The king of the elves? No, Vendela sensed that this was their messenger, a servant indicating that they were aware of her presence. This man was of a lower rank – he actually reminded her of Max to a certain extent.

He remained there inside her head, still smiling, as if he were trying to say:
It is you who must take the first step, not me
.

But Vendela was not ready to take that step, not yet.

She opened her eyes and looked around. The glade was empty, but she could hear the sound of rustling over in the bushes.

She shivered, just as she always did when she dragged herself back from the world of the elves. She got up and took three coins out of her pocket. She placed them in a row on top of the stone, each in its own hollow.

One coin for Max and herself, one for Aloysius’s health, and one for the neighbours by the quarry. Per Mörner and the others.

Then she turned and set off across the alvar again, loping between the gleaming pools of water. The evening sun was shining in the west, a warm lighthouse guiding her down towards the coast.

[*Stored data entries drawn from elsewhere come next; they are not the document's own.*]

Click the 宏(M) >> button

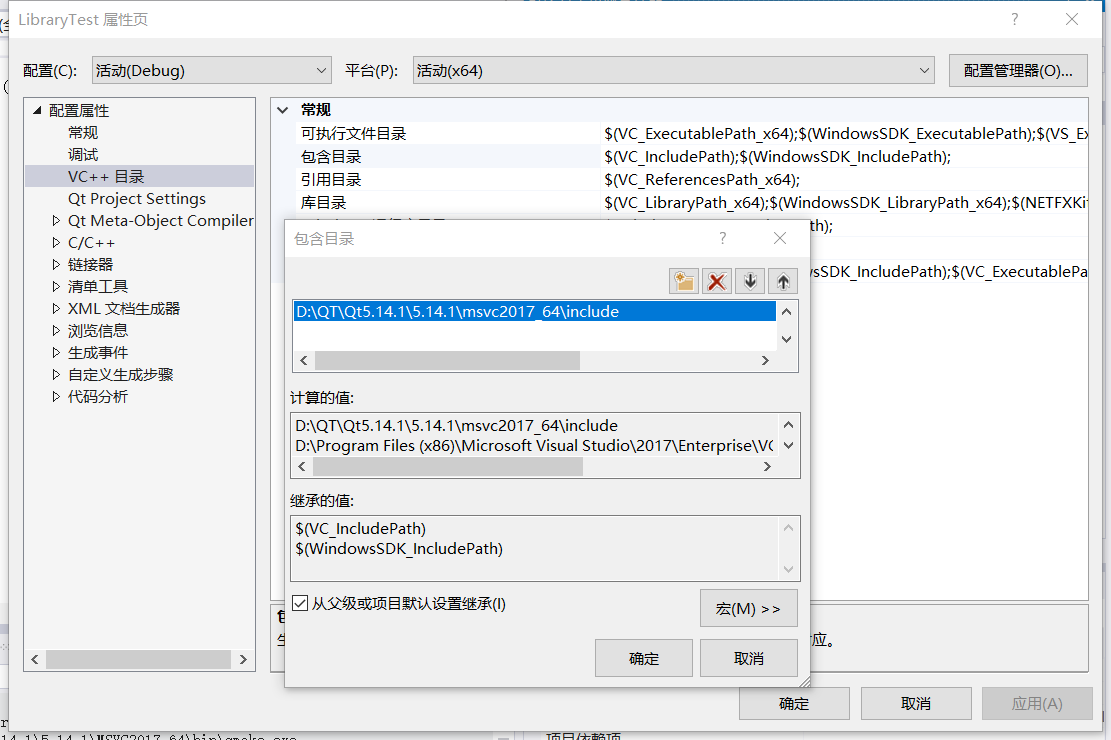(x=748, y=607)
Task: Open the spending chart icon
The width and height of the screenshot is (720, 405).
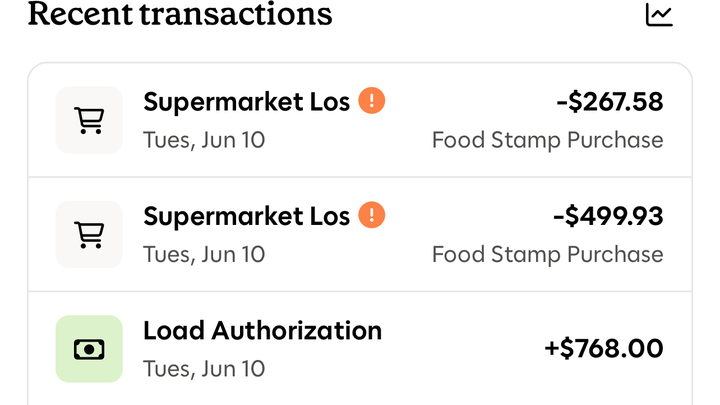Action: tap(659, 14)
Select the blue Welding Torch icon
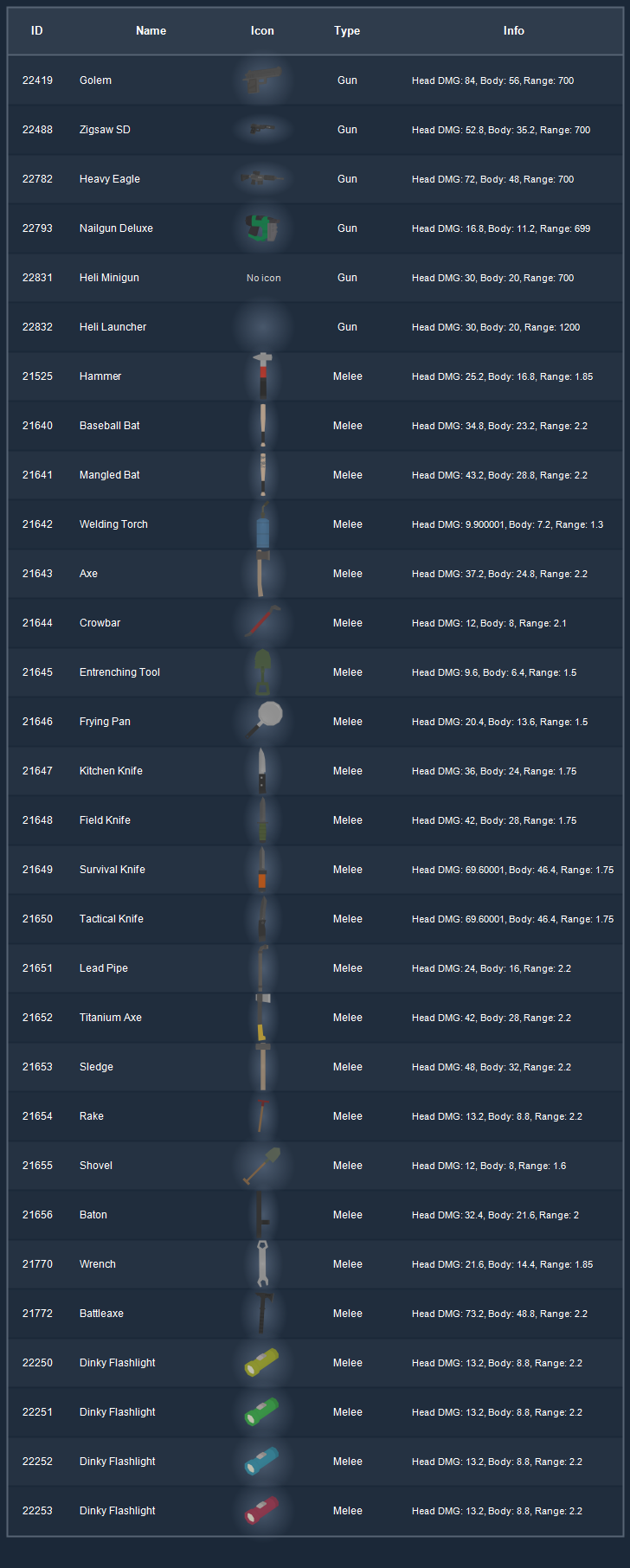The width and height of the screenshot is (630, 1568). [x=262, y=524]
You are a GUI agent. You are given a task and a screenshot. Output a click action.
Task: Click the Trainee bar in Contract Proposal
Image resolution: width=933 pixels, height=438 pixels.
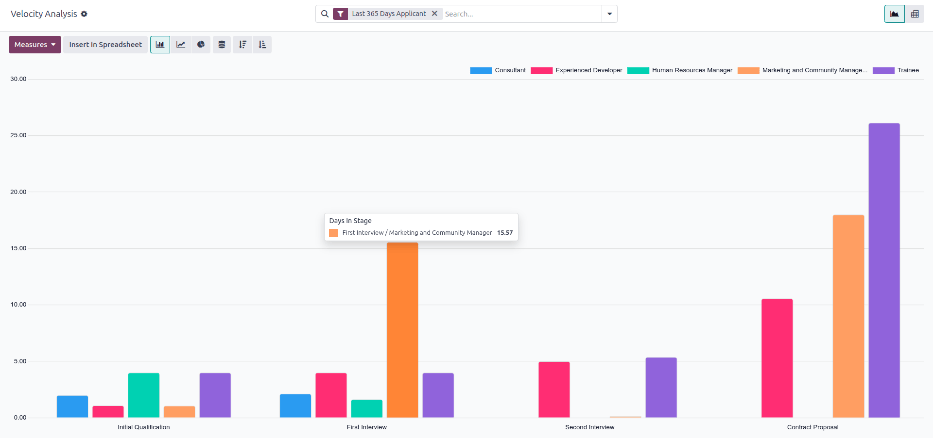[x=884, y=270]
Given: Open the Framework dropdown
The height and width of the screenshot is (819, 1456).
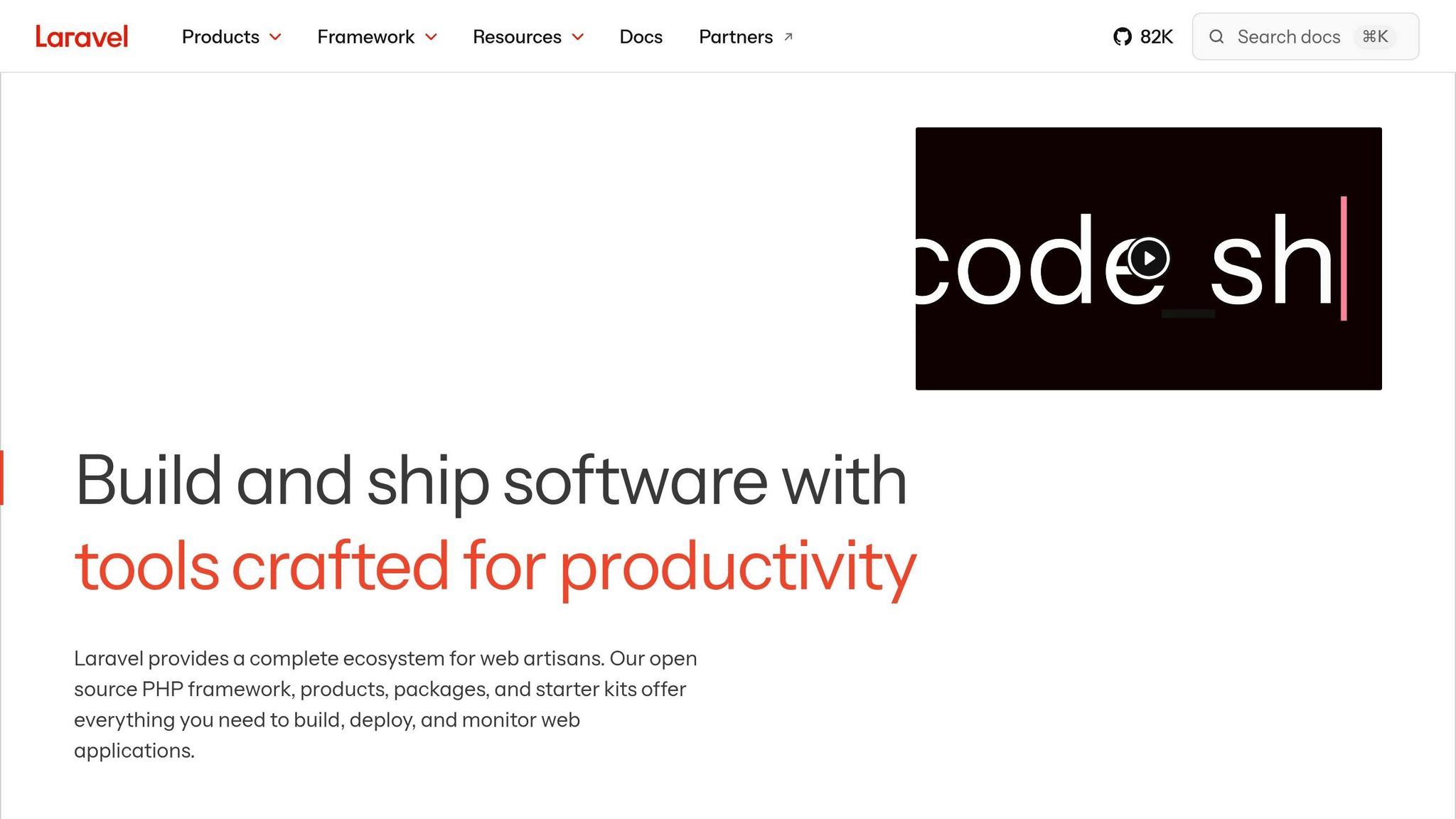Looking at the screenshot, I should (x=366, y=36).
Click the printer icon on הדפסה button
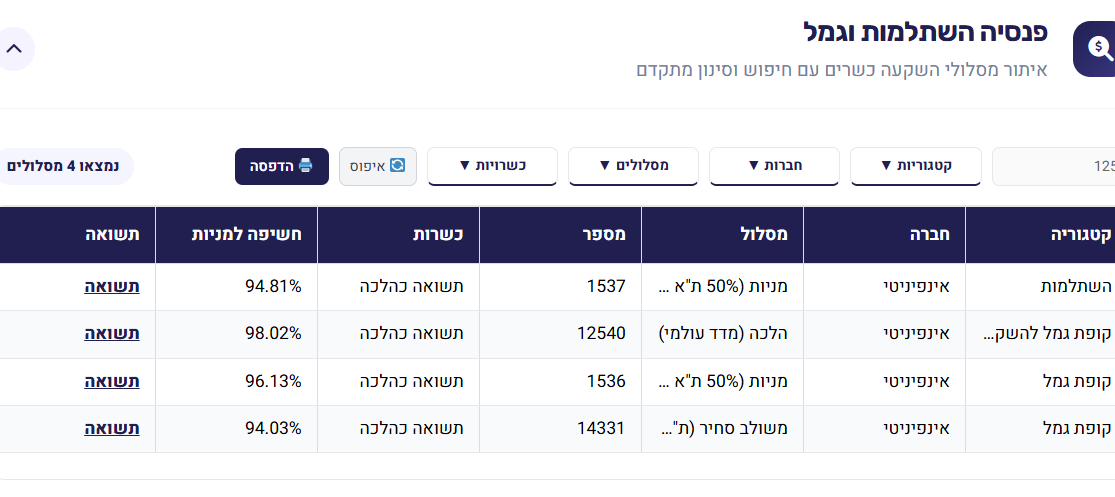This screenshot has width=1115, height=497. coord(306,166)
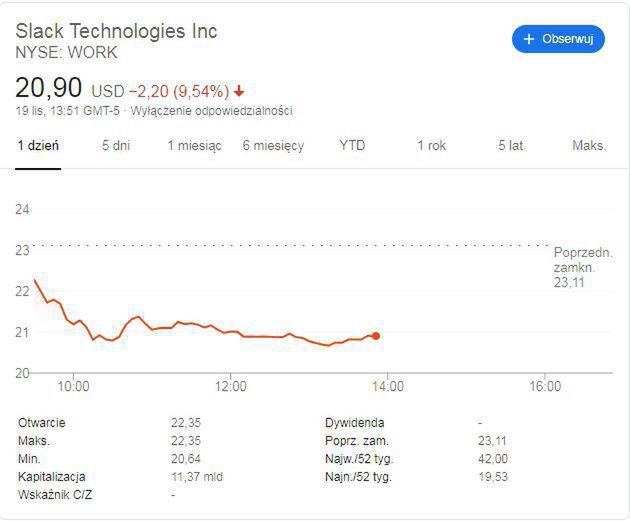Select the YTD tab
The height and width of the screenshot is (521, 630).
[352, 145]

It was only seven o’clock when she got home. Time had passed slowly, as it always did in the world of the elves.

28

Gerlof was sitting in the garden. It was Good Friday, the day that Jesus had died on the cross. When he was a little boy, Gerlof had been forced to mark the day by doing absolutely nothing. You were not allowed to play, or listen to the radio, or talk loudly, and you were most definitely not allowed to laugh. All you could do, in fact, was sit still on a chair. As an old man he marked the day in more or less the same way, but now it felt pleasantly restful.

He was waiting for his children and grandchildren to arrive from the west coast. There were things he could be doing; he had customers waiting for ships in bottles, and he was paid well for making them. But it was a holiday, after all, and in any case his thoughts kept returning to the pile of Ella’s old diaries.

He should never have started looking at them.

In the end he got up and went to fetch the diary for 1957. He settled down in his chair, opened the diary somewhere around the middle, and began to read Ella’s neat handwriting.

 

16
th
June 1957

Last night we had a storm, and the children and I got up to watch the lightning. It struck three times out in the sound – we could hear the water crackling. Gerlof slept through the whole thing, but I suppose he’s used to noise out at sea.

Yesterday he cycled up to Långvik, bought a new fishing net and cycled back to lay it out, then he got up at five this morning to check it – there were twenty-five flounder and six perch. So today we had fish in white sauce – delicious.

This morning Lena and Julia saw a young deer run across the road into the forest.

Today that poor widower Henry Fors who lives to the north of the village sold his last two calves for slaughter, the wagon came from Kalmar to fetch them at two o’clock, so now he just has the three cows that his daughter Vendela helps him with. It’s sad, but I suppose he needs the money.

Ella was right about Vendela Larsson’s father, Gerlof thought; he had never had much money. A few skinny cows grazing on meadows that were anything but lush, and his job in the little village quarry that could no longer compete with the big companies. It wasn’t easy.